Если Вы спокойно и последовательно подумаете над тем, что я вам здесь говорю, это объяснит вам многое, что должно Вам казаться во мне странным.
До встречи завтра вечером.
Передайте привет маменьке.
Долли по своей привычке размышлять о многом: о тех, с кем сводила ее судьба, или об их поступках, о событиях, происходящих в семье, или о политике разных стран — сейчас долго и упорно думала об Александре I.

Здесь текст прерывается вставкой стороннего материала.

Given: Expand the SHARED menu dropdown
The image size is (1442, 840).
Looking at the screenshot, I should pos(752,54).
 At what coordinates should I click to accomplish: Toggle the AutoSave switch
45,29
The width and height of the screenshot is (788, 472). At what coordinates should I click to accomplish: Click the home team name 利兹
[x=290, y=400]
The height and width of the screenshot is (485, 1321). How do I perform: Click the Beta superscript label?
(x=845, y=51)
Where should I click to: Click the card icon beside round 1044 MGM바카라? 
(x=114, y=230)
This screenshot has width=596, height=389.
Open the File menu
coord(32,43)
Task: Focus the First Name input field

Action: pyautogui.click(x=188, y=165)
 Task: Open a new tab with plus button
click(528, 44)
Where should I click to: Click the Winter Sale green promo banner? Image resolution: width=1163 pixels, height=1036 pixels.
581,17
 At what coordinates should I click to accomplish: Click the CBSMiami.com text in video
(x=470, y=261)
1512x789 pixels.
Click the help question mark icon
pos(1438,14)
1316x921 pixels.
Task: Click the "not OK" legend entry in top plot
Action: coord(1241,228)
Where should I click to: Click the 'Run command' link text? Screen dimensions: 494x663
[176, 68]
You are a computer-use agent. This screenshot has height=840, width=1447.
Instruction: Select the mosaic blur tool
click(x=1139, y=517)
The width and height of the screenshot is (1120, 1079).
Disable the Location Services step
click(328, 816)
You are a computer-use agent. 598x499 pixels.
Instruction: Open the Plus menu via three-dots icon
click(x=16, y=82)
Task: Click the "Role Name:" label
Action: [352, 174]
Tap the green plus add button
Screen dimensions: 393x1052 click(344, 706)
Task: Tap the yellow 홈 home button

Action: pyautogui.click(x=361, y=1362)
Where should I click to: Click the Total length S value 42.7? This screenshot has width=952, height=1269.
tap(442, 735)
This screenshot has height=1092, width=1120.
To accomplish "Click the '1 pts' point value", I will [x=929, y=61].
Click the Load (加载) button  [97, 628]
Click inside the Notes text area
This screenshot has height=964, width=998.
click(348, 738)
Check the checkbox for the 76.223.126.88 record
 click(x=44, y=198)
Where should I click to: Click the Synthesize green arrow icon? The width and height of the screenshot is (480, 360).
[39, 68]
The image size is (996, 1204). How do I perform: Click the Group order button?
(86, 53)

Он говорил ей, что еще в возрасте девятнадцати лет, будучи великим князем, писал своему бывшему воспитателю Аагарпу о том, что принял твердое решение отказаться впоследствии от носимого им звания.
Он писал тогда же своему приятелю В. П. Кочубею:
Рожден не для того сана, который ношу теперь, и еще меньше для предназначенного мне в будущем, от которого я дал себе клятву отказаться тем или другим способом.
Елизавета Михайловна говорила Долли, что в 1819 году Александр I сказал брату Николаю и его жене Александре Федоровне: «Я решил сложить с себя мои обязанности и удалиться от мира».
— Он может это сделать! — воскликнула Долли. — Он весь в противоречиях. Он любит власть, страстно любит, но в то же время она и тяготит его. Его мучает убийство отца, в котором он был пусть косвенным, но все же виновником. И кроме того, он очень религиозен.